Nous pouvons considérer finalement que c’est une préoccupation actuelle et savons à quel point il a des impacts sur notre psyché. Il faut le comprendre et apprendre à le maîtriser, d’où les outils qui sont arrivés dernièrement : la mindfulness, la méditation…
C’est vrai en revanche, qu’avec la crise sanitaire, il y a un renforcement de l’anxiété puisque nous sommes passés de 7% à 8% de consultations habituellement pour des troubles anxieux ou des troubles anxiodépressifs à 30% aujourd’hui.
Quelles sont selon vous les clés du bien-être au travail ?
Nous y sommes. Je trouve que c’est intéressant et je vais vous répondre avec les 30 ans d’expérience que j’ai. Aujourd’hui, nous intervenons dans les COMEX. Les présidents des grandes entreprises nous convoquent pour comprendre ce qu’est une situation de mal-être, ce qu’est l’équilibre vie privée, vie professionnelle.
Il y a 30 ans, même dans les fantasmes les plus délirants, nous n’aurions pu imaginer pouvoir intervenir dans un COMEX, comme cela a pu être fait chez vous. Vous avez été d’ailleurs l’un des premiers COMEX à avoir organisé ce type d’intervention, et il y en a d’autres depuis qui suivent.
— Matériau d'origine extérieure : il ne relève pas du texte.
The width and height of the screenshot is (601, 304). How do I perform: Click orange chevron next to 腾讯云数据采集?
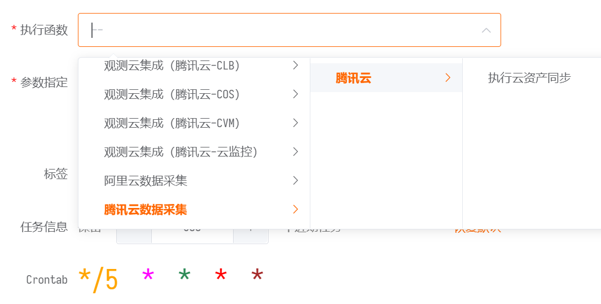click(x=296, y=210)
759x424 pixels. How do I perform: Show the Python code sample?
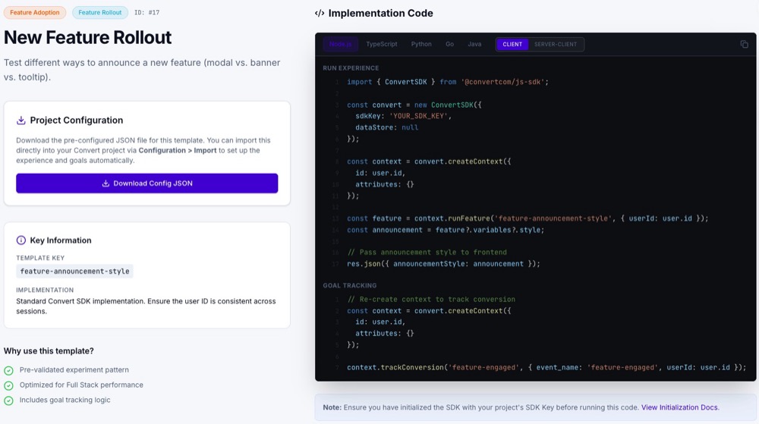tap(421, 45)
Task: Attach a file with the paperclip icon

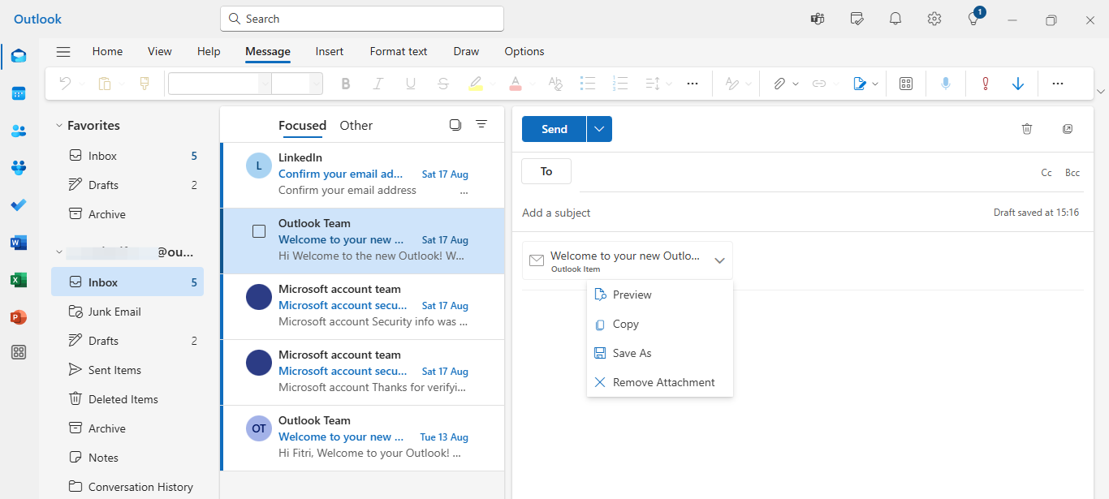Action: pos(780,83)
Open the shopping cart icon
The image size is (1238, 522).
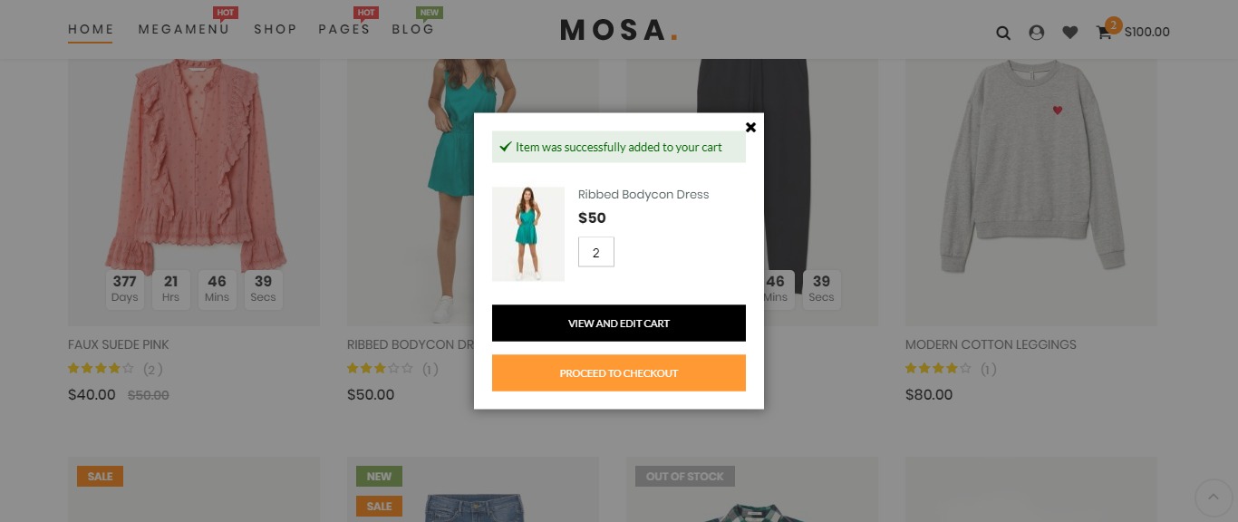point(1104,33)
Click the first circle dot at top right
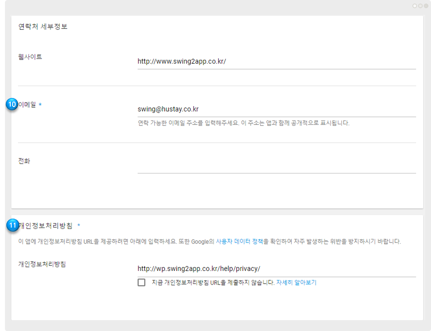 pos(414,6)
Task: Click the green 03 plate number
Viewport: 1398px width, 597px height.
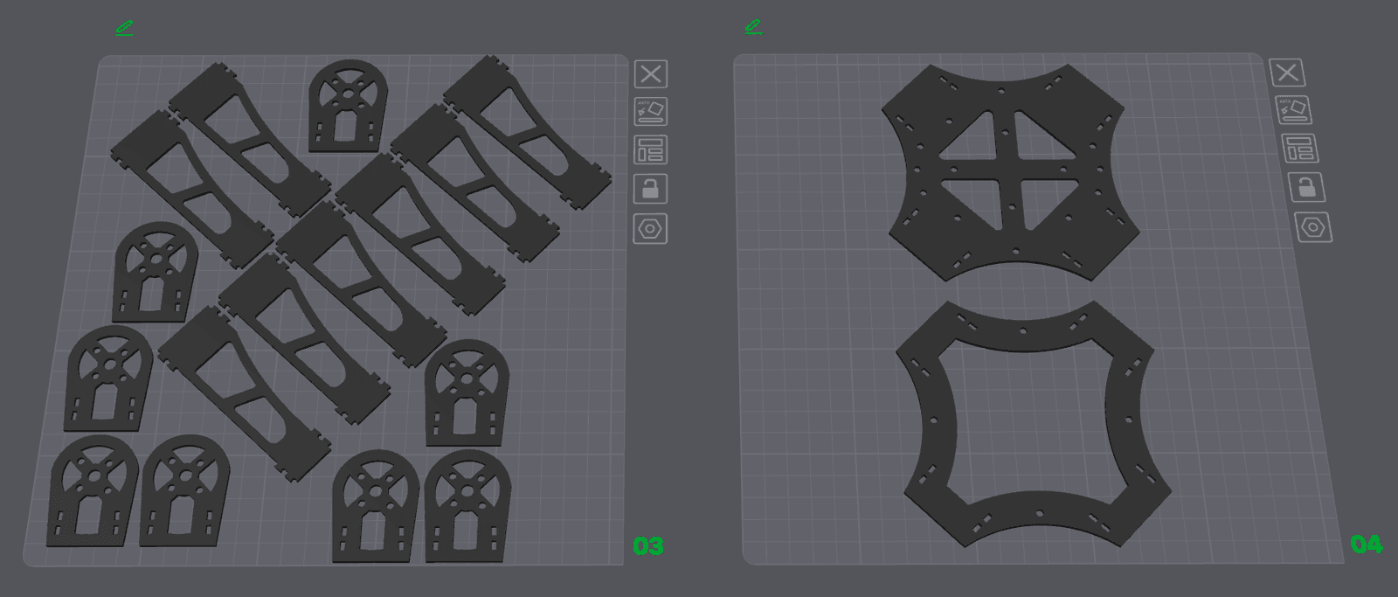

Je trouve que c’est une révolution.
Nous ne sommes pas encore dans des solutions du bien-être parce qu’à ce niveau, il y a encore du chemin à parcourir, mais il y a une vraie prise en compte de l’individu, du salarié.
Etes-vous confronté à des difficultés particulières ? Et comment vous réussissez à y faire face ?
D’un point de vue individuel, c’est notre métier et nous ne pouvons pas considérer que ce soit difficile. En revanche, d’un point de vue de méta, c’est-à-dire sociétal, je pense qu’il n’y a pas assez de prévention. Nous n’en sommes qu’au début.
Si nous avons réussi à faire passer le taux de suicides de 16 000 personnes par an, il y a 20 ans, à 8 000 aujourd’hui, c’est grâce aux formations, programmes de prévention qui ont été menés partout dans les entreprises, les institutions, auprès des médecins…
La prévention reste le meilleur outil et il faudrait qu’elle soit utilisée tout le temps. C’est un peu comme l’assurance : nous la payons, mais nous ne savons pas si elle va nous servir.
Qu’est-ce qui vous passionne le plus dans votre métier ?
La complexité de l’humain et cette capacité qu’il a, dès lors où il comprend et s’intéresse à lui, à passer du mal-être au mieux-être.
Quel est le meilleur conseil qu’on vous ait donné ?
D’être dans le doute, tout le temps. Essayer d’avoir le moins de certitudes possibles est une vraie valeur.
Prendre soin de soi est également très important. Dans notre profession, si nous ne prenons pas soin de nous, nous allons avoir du mal à aider les autres.